**What you should do:** Please copy the lines below exactly, from the first one through the line showing "Close the Relaties".

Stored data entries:

=== Section Start ===

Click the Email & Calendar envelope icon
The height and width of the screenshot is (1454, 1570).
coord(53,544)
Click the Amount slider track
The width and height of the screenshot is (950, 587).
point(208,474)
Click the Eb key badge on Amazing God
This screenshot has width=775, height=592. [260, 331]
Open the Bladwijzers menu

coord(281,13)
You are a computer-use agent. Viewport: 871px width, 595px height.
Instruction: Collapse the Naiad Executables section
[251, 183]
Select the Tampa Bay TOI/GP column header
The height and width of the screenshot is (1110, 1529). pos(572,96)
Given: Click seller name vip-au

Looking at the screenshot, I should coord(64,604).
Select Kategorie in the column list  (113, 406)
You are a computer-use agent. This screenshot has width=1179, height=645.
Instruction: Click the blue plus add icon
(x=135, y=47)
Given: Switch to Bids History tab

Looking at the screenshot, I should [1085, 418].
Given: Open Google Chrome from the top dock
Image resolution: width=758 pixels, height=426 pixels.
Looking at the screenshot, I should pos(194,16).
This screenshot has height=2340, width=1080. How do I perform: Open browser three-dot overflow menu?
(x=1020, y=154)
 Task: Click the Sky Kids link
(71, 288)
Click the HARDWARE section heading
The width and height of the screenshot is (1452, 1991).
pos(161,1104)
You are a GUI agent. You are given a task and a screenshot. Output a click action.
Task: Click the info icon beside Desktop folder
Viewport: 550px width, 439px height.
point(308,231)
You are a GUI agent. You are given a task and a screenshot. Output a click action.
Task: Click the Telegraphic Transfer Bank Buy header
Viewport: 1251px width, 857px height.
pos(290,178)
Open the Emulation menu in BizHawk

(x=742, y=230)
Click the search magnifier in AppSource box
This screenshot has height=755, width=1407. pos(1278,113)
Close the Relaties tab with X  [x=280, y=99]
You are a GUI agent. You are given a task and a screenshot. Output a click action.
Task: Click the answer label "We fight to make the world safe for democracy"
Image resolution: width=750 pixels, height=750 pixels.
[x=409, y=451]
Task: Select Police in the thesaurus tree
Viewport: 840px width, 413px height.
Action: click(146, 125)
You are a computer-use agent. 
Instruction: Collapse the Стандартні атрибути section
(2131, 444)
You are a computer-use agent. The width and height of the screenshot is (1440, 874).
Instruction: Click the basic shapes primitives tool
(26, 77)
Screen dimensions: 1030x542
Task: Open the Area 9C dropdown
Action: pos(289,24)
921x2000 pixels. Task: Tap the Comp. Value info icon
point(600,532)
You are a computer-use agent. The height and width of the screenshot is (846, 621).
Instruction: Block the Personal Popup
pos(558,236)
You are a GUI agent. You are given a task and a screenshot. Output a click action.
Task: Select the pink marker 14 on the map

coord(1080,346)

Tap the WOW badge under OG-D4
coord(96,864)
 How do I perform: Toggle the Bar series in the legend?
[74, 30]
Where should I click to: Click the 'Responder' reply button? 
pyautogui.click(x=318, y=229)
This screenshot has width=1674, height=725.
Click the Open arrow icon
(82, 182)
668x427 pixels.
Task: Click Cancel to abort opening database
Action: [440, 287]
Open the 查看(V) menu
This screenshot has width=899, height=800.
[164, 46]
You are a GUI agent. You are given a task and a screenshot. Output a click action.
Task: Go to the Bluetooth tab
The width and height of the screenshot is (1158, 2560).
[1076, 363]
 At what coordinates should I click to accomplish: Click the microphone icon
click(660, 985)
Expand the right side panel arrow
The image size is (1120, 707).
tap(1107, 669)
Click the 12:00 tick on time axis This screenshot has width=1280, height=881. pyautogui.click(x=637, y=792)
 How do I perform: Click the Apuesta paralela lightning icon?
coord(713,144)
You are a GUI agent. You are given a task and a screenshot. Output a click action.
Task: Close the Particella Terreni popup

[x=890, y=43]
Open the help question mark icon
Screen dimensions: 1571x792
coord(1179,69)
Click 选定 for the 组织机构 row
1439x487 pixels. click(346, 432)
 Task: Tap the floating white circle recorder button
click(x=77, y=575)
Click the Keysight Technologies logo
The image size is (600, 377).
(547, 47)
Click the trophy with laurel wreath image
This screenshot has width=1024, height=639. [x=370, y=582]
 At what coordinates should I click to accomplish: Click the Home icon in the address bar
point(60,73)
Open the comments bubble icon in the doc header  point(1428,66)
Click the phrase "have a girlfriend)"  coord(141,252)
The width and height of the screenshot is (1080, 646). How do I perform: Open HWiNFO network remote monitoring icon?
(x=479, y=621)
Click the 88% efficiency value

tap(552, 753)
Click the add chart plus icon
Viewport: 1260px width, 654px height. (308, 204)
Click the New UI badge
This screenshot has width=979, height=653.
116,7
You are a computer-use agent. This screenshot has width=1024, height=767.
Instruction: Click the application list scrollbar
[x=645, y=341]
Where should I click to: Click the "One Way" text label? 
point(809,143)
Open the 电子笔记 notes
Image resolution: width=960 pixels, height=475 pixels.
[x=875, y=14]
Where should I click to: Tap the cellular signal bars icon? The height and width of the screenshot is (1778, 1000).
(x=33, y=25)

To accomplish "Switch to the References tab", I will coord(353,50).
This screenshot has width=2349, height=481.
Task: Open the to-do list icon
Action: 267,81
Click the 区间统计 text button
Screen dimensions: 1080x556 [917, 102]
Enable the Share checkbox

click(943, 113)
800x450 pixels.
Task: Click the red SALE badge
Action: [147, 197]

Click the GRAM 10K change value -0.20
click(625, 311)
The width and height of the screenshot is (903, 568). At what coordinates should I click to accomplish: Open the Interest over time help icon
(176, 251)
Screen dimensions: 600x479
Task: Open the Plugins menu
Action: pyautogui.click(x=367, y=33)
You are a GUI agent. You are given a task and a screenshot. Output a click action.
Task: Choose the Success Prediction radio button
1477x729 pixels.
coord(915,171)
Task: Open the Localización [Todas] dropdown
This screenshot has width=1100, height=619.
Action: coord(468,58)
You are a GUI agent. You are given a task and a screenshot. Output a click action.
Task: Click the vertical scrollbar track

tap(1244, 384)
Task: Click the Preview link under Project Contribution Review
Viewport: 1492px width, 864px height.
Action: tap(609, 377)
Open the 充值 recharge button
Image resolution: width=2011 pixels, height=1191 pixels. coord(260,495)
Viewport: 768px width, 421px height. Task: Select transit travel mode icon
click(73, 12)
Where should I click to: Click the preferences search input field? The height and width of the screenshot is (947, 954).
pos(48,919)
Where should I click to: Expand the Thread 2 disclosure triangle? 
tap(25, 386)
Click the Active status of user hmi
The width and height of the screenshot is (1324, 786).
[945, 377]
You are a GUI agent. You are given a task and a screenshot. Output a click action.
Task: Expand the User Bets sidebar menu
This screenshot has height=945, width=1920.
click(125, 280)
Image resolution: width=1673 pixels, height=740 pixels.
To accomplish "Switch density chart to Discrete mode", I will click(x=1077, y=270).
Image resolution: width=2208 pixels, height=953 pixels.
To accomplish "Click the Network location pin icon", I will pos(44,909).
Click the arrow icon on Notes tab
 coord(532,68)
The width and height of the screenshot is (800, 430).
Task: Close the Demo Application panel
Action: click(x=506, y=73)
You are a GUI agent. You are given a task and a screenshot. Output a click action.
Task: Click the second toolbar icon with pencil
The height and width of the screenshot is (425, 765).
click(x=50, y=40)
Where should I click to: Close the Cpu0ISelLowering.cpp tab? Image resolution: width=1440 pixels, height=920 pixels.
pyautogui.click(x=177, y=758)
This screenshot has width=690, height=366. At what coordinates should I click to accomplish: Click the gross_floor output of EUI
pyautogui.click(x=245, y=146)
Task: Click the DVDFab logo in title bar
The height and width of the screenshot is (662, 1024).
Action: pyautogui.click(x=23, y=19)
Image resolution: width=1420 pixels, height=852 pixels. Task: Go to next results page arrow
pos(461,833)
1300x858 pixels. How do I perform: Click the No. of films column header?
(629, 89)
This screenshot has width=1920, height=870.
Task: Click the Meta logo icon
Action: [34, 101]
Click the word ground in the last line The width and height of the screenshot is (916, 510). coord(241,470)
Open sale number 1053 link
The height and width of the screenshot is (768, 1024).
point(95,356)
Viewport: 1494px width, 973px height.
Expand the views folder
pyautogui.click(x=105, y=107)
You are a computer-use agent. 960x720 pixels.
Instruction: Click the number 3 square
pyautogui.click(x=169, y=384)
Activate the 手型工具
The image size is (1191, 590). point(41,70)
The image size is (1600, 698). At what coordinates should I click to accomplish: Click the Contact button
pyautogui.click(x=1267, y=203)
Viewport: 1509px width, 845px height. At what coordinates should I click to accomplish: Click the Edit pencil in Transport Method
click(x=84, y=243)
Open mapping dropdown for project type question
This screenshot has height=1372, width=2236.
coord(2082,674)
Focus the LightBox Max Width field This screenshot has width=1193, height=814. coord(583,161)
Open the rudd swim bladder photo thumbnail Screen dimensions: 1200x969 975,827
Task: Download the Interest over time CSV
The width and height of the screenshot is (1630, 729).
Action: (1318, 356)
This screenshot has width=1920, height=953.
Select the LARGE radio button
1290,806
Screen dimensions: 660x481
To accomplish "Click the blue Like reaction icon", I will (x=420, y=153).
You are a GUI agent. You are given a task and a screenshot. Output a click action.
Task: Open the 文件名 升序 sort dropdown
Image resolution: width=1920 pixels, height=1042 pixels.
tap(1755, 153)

=== Section End ===

**Answer to the problem:**
Click the Email & Calendar envelope icon
The height and width of the screenshot is (1454, 1570).
coord(53,544)
Click the Amount slider track
The width and height of the screenshot is (950, 587).
point(208,474)
Click the Eb key badge on Amazing God
This screenshot has width=775, height=592. [260, 331]
Open the Bladwijzers menu

coord(281,13)
You are a computer-use agent. Viewport: 871px width, 595px height.
Instruction: Collapse the Naiad Executables section
[251, 183]
Select the Tampa Bay TOI/GP column header
The height and width of the screenshot is (1110, 1529). pos(572,96)
Given: Click seller name vip-au

Looking at the screenshot, I should coord(64,604).
Select Kategorie in the column list  (113, 406)
You are a computer-use agent. This screenshot has width=1179, height=645.
Instruction: Click the blue plus add icon
(x=135, y=47)
Given: Switch to Bids History tab

Looking at the screenshot, I should [1085, 418].
Given: Open Google Chrome from the top dock
Image resolution: width=758 pixels, height=426 pixels.
Looking at the screenshot, I should pos(194,16).
This screenshot has height=2340, width=1080. How do I perform: Open browser three-dot overflow menu?
(x=1020, y=154)
 Task: Click the Sky Kids link
(71, 288)
Click the HARDWARE section heading
The width and height of the screenshot is (1452, 1991).
pos(161,1104)
You are a GUI agent. You are given a task and a screenshot. Output a click action.
Task: Click the info icon beside Desktop folder
Viewport: 550px width, 439px height.
point(308,231)
You are a GUI agent. You are given a task and a screenshot. Output a click action.
Task: Click the Telegraphic Transfer Bank Buy header
Viewport: 1251px width, 857px height.
pos(290,178)
Open the Emulation menu in BizHawk

(x=742, y=230)
Click the search magnifier in AppSource box
This screenshot has height=755, width=1407. pos(1278,113)
Close the Relaties tab with X  [x=280, y=99]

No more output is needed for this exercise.